The stability rule for belief, advocated by Leitgeb [Annals of Pure and Applied Logic 164, 2013], is a rule for rational acceptance that captures categorical belief in terms of $\textit{probabilistically stable propositions}$: propositions to which the agent assigns resiliently high credence. The stability rule generates a class of $\textit{probabilistically stable belief revision}$ operators, which capture the dynamics of belief that result from an agent updating their credences through Bayesian conditioning while complying with the stability rule for their all-or-nothing beliefs. In this paper, we prove a representation theorem that yields a complete characterisation of such probabilistically stable revision operators and provides a `qualitative' selection function semantics for the (non-monotonic) logic of probabilistically stable belief revision. Drawing on the theory of comparative probability orders, this result gives necessary and sufficient conditions for a selection function to be representable as a strongest-stable-set operator on a finite probability space.
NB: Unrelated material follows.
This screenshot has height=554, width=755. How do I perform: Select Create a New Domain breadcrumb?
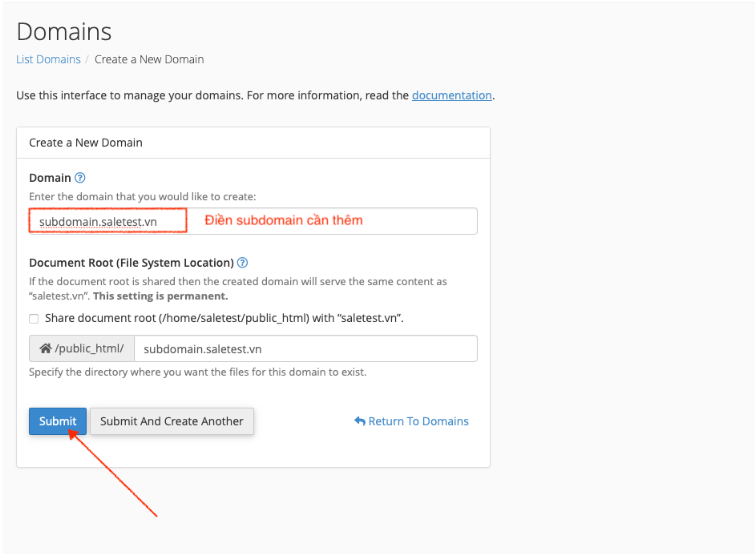[x=149, y=59]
The resulting logic of probabilistically stable belief revision exhibits strong monotonicity properties while failing the AGM belief revision postulates and satisfying only very weak forms of case reasoning. In showing the main theorem, we prove two results of independent interest to the theory of comparative probability: the first provides necessary and sufficient conditions for the joint representation of a pair of (respectively, strict and non-strict) comparative probability orders. The second result provides a method for axiomatising the logic of ratio comparisons of the form ``event $A$ is at least $k$ times more likely than event $B$''. In addition to these measurement-theoretic applications, we point out two applications of our main result to the theory of simple voting games and to revealed preference theory.